Document section ->

:::

UNIVERSITY PARK, Pa. – More than 100 immigration law scholars and professors have signed on to a letter released today that calls a federal judge’s decision to temporarily halt President Barack Obama’s executive actions on immigration “deeply flawed.”

The letter argues that the president’s two recent executive actions on immigration – the expansion of the Deferred Action for Childhood Arrivals (DACA) program and the new Deferred Action for Parents of Americans and Lawful Permanent Residents (DAPA) program – are “well within the legal authority of the federal executive.”

"In the wake of great confusion about whether the extended DACA and DAPA are legally sound, we hope this letter sets the record straight on immigration law and sheds light on how deferred action has functioned in the immigration system for decades," says letter coauthor Shoba Sivaprasad Wadhia, Samuel Weiss Faculty Scholar and clinical professor of law at Penn State Law.

On Feb. 16, Judge Andrew Hanen of the U.S. District Court for the Southern District of Texas issued a temporary injunction against the president’s executive actions on immigration. His ruling in Texas v. United States, a lawsuit brought by 26 states challenging the president’s authority to act on immigration, temporarily stops the implementation of the new DACA and DAPA programs.

:::

Answer these questions from the article on the scholars' letter:
1. How many immigration law scholars and professors signed the letter?
2. On what date did Judge Andrew Hanen issue the temporary injunction?
3. How many states brought the lawsuit Texas v. United States?

:::

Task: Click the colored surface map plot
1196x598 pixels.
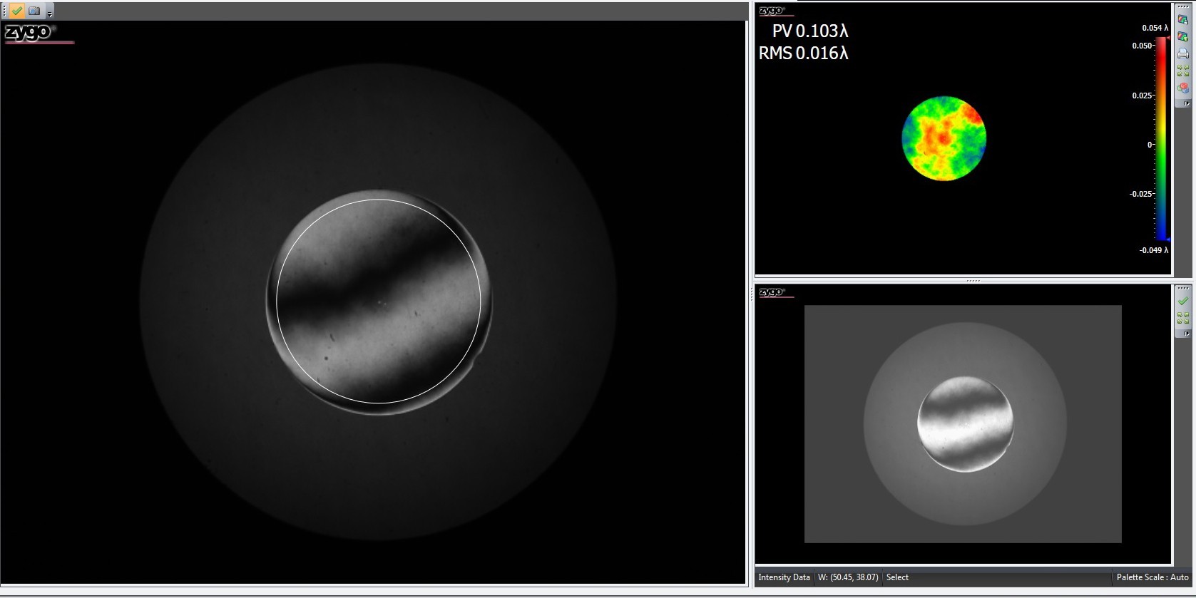Action: 944,138
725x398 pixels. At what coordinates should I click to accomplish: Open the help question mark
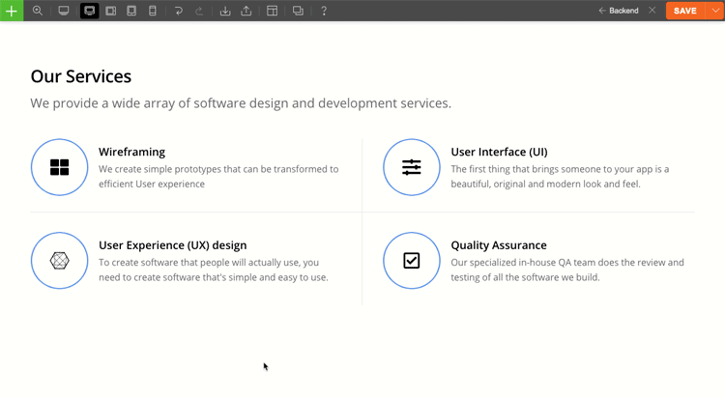(x=324, y=11)
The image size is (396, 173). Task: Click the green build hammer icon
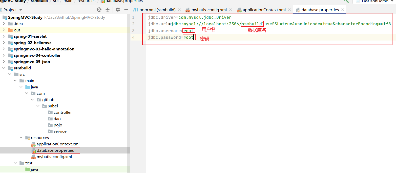(x=346, y=1)
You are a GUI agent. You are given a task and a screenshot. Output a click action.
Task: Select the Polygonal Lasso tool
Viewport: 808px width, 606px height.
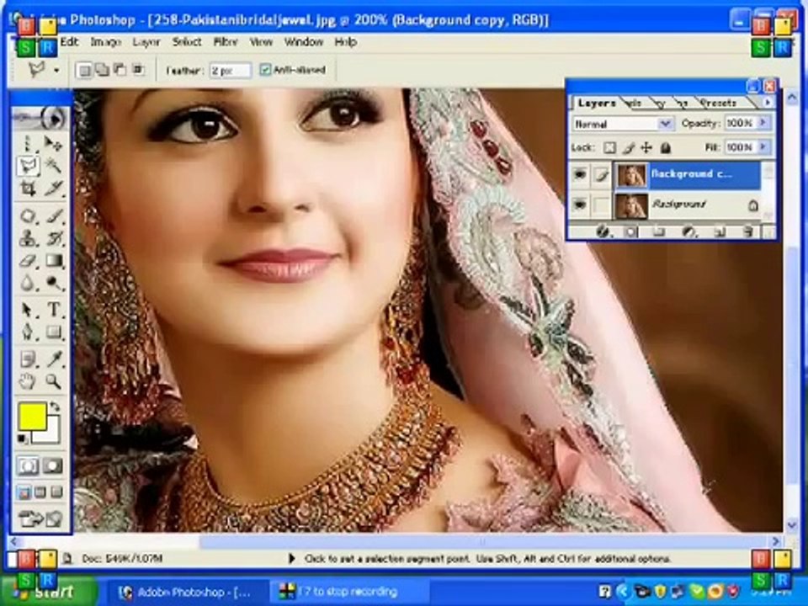pyautogui.click(x=29, y=166)
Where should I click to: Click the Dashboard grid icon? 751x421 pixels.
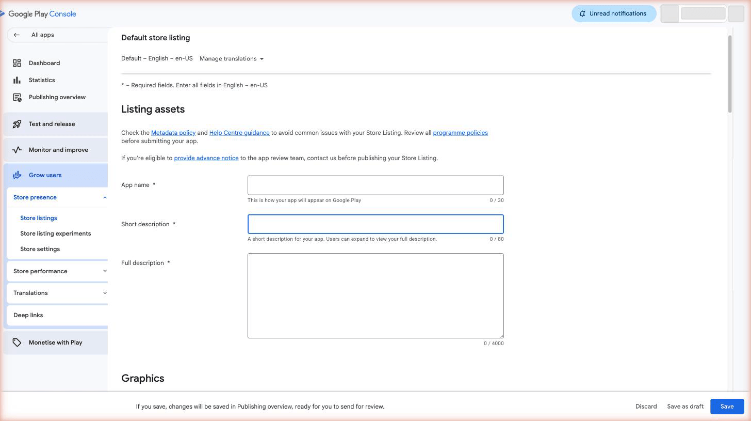click(17, 63)
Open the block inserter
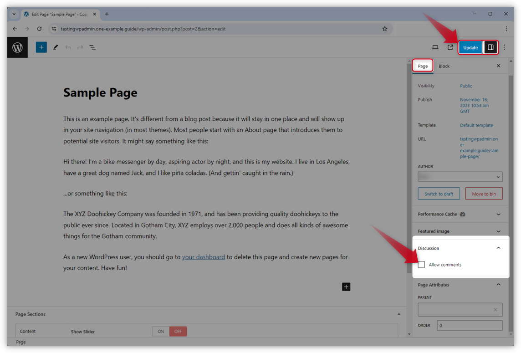The height and width of the screenshot is (353, 521). [41, 47]
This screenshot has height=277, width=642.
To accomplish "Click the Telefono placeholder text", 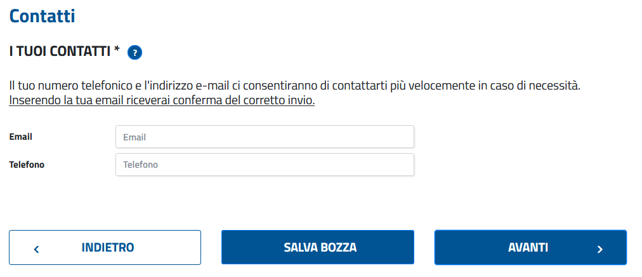I will point(140,165).
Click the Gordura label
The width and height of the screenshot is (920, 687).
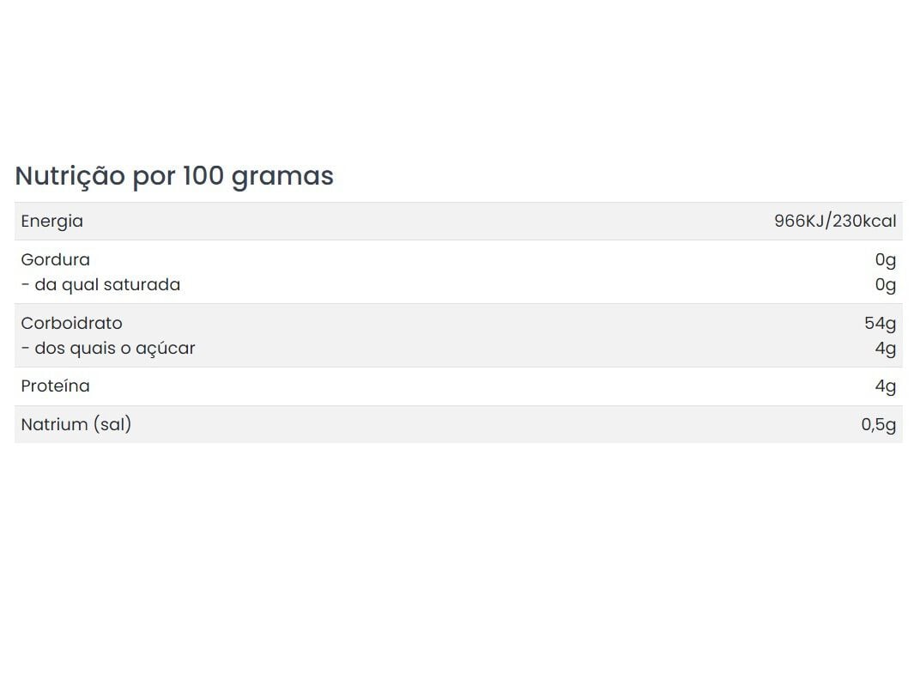(x=55, y=259)
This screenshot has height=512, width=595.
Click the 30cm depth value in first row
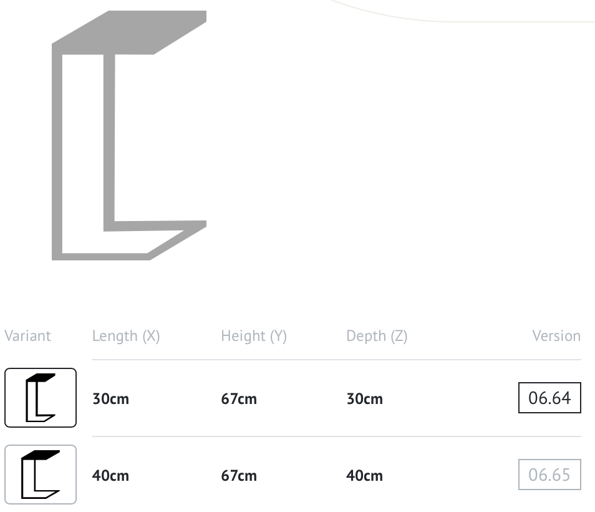[365, 399]
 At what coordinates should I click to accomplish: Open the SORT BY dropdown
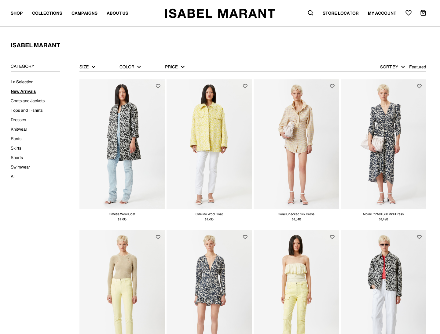[392, 67]
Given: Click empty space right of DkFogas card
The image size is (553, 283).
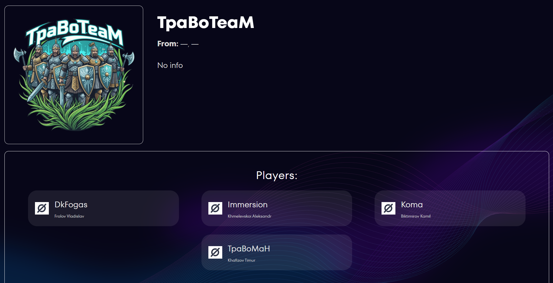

:::

Completed task ->
1. More than 100
2. Feb. 16
3. 26